Skipping inter-cluster firewall check as it requires two kubeconfigs. Please run "subctl diagnose firewall inter-cluster" command manually.
 
BhavaniYalamanchili commented 2 weeks ago

The issue is resolved now by reinstalling the submariner.

But some questions arise here:

  1. As you can see the outputs are showing all green, still there was a connection issue. We identify this by trying to communicate between the pods using the ping utility. Is there any other way like running some additional commands?
  2. If the communication is not good, why can't we see that error on the show all or diagnose all command outputs?
vthapar commented 2 weeks ago

@BhavaniYalamanchili You can run subctl diagnose which does a much more thorough diagnostic. subctl show mostly provides high level information about deployment, it can not torubleshoot end to end connectivity.

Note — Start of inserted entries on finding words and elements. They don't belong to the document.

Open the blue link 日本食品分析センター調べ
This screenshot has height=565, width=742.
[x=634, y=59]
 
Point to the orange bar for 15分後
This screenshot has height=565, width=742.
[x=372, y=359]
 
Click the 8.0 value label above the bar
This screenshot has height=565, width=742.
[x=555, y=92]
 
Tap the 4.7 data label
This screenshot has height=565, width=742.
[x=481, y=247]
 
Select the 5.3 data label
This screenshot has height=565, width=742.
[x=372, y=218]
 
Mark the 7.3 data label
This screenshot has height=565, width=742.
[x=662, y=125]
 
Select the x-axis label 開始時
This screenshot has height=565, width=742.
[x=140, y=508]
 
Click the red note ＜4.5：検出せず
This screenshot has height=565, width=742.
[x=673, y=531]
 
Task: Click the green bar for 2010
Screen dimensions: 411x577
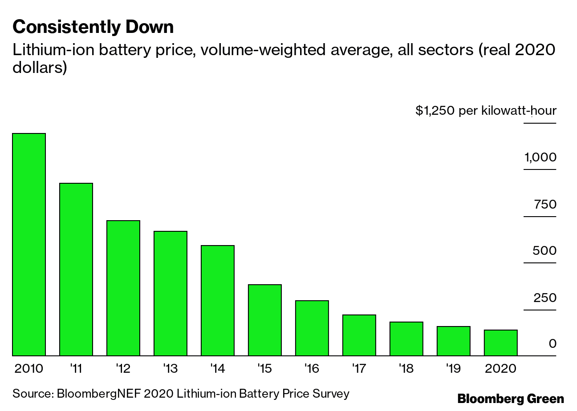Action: [29, 245]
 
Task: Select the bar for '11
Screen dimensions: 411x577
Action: [76, 270]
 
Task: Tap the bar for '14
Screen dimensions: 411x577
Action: [218, 301]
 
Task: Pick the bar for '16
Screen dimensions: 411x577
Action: [312, 328]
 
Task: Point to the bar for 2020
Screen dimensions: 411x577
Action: [501, 343]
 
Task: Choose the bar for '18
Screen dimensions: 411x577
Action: [406, 339]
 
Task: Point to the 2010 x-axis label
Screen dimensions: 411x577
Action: [28, 369]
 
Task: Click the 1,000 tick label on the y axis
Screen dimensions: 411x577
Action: [540, 157]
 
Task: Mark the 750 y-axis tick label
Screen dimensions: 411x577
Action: [545, 205]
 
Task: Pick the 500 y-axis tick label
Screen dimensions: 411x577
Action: [544, 251]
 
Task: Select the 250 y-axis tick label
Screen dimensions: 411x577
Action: [544, 298]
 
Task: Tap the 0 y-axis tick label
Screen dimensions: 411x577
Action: [552, 344]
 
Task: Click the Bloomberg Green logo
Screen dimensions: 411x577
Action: [511, 399]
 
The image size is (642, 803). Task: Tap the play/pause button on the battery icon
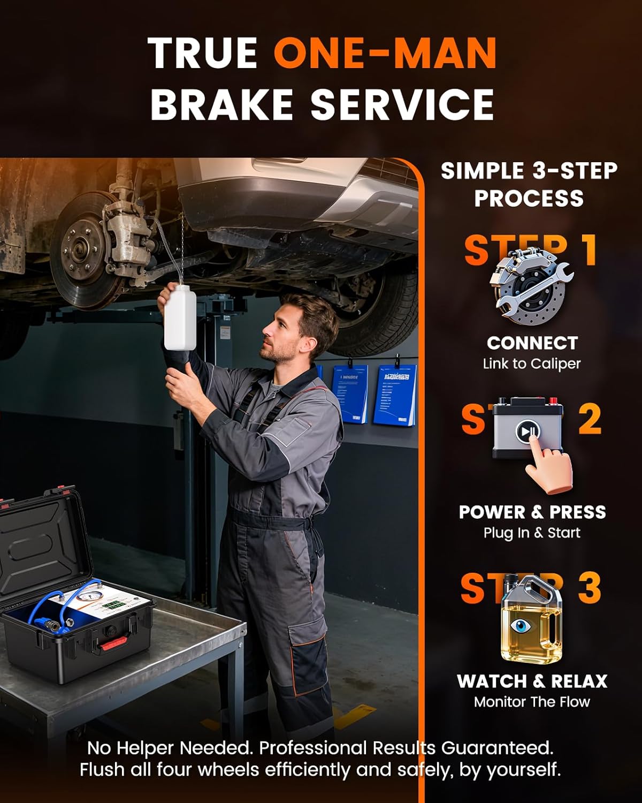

We also recommend running subctl verify which runs submariner E2E tests which covers all scenarios inculding pod to pod datapath.

BhavaniYalamanchili commented 1 week ago

Thanks @vthapar for the reply We will try to run this command and share the results and issues if found any.

dfarrell07 commented 1 day ago

@BhavaniYalamanchili Hope that helped, can we close this issue?